What to work on: In the listing below, find the line holding "Given: Toggle the Approved checkbox" and the line holding "Task: Go to the QoS submenu". Write out those two lines and all lines between, exactly, and nothing more.

Recorded information:
=== Begin Enclosure ===

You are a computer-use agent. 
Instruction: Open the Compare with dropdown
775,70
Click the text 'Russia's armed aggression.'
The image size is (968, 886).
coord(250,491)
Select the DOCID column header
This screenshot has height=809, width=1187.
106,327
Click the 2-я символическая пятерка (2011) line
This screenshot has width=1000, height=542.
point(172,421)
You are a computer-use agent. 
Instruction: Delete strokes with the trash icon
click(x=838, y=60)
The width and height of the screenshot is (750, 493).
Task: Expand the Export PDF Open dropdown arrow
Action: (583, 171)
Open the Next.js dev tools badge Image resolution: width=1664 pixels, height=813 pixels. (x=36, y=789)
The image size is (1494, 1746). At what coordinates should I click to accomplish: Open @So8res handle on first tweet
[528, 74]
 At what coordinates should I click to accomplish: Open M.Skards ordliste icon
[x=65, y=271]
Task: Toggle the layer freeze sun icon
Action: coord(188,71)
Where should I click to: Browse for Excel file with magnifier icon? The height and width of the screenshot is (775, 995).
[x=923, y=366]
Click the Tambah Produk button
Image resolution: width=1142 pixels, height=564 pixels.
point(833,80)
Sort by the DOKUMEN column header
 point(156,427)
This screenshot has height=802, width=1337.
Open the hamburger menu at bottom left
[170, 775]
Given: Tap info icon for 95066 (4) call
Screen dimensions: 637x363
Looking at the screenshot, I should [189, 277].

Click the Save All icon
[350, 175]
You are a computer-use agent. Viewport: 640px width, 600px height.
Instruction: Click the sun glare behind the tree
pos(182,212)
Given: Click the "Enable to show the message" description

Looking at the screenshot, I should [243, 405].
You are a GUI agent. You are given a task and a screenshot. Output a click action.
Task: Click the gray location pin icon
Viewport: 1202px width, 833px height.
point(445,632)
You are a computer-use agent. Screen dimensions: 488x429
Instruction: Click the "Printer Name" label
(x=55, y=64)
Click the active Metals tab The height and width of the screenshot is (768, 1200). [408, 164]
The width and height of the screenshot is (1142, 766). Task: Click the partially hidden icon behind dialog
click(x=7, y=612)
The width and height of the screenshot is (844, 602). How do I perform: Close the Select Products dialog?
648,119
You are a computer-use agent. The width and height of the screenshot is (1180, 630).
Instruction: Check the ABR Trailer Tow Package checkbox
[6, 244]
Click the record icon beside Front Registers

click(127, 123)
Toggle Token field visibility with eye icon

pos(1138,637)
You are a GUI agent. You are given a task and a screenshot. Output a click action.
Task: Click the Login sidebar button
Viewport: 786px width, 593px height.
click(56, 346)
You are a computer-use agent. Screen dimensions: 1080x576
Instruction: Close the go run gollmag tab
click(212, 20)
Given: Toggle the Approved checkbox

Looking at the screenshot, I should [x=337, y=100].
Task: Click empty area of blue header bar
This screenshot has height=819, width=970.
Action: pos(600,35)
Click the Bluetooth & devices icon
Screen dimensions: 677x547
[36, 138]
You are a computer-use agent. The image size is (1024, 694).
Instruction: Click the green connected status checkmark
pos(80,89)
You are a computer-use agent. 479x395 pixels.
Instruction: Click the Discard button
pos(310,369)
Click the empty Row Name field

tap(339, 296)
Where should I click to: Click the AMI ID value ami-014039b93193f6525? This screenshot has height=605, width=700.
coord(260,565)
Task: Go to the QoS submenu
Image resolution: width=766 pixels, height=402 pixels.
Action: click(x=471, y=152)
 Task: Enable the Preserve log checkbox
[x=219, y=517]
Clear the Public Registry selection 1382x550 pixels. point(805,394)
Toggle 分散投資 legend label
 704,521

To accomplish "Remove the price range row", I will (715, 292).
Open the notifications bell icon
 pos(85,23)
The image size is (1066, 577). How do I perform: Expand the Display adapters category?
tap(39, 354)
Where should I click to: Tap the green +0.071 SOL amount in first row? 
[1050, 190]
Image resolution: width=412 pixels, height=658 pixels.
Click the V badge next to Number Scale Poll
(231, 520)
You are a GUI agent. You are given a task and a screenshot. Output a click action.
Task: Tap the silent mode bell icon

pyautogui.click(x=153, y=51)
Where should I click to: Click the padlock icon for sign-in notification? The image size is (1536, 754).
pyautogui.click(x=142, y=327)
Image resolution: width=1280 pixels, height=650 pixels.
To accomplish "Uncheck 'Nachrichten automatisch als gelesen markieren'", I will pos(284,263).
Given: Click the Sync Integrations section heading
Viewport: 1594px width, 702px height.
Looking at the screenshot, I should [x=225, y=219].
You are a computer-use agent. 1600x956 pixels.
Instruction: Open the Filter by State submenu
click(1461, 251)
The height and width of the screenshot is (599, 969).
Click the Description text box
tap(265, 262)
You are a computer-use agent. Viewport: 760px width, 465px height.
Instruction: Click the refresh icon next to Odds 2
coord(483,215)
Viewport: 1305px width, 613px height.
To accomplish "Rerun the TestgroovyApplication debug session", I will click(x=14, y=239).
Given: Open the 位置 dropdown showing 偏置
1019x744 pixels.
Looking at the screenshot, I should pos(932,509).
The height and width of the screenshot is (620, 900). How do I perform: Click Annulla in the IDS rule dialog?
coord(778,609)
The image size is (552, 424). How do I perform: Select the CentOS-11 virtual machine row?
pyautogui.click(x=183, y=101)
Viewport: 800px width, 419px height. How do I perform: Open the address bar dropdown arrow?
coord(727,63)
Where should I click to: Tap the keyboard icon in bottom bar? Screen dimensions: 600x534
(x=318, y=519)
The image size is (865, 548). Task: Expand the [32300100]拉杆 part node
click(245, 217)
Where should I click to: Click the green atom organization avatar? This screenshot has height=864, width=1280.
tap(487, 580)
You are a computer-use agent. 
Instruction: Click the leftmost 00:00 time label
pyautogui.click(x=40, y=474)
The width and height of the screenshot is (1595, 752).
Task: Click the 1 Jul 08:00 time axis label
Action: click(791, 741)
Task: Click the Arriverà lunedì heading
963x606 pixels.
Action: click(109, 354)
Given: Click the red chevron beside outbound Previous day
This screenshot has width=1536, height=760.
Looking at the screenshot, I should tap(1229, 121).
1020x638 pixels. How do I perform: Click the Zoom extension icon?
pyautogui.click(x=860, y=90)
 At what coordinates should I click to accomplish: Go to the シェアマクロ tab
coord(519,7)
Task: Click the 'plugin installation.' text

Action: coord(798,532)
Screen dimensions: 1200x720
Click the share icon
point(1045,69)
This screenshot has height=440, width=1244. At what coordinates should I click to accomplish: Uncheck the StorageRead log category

=== End Enclosure ===

Response:
Given: Toggle the Approved checkbox

Looking at the screenshot, I should [x=337, y=100].
Task: Click empty area of blue header bar
This screenshot has height=819, width=970.
Action: pos(600,35)
Click the Bluetooth & devices icon
Screen dimensions: 677x547
[36, 138]
You are a computer-use agent. The image size is (1024, 694).
Instruction: Click the green connected status checkmark
pos(80,89)
You are a computer-use agent. 479x395 pixels.
Instruction: Click the Discard button
pos(310,369)
Click the empty Row Name field

tap(339, 296)
Where should I click to: Click the AMI ID value ami-014039b93193f6525? This screenshot has height=605, width=700.
coord(260,565)
Task: Go to the QoS submenu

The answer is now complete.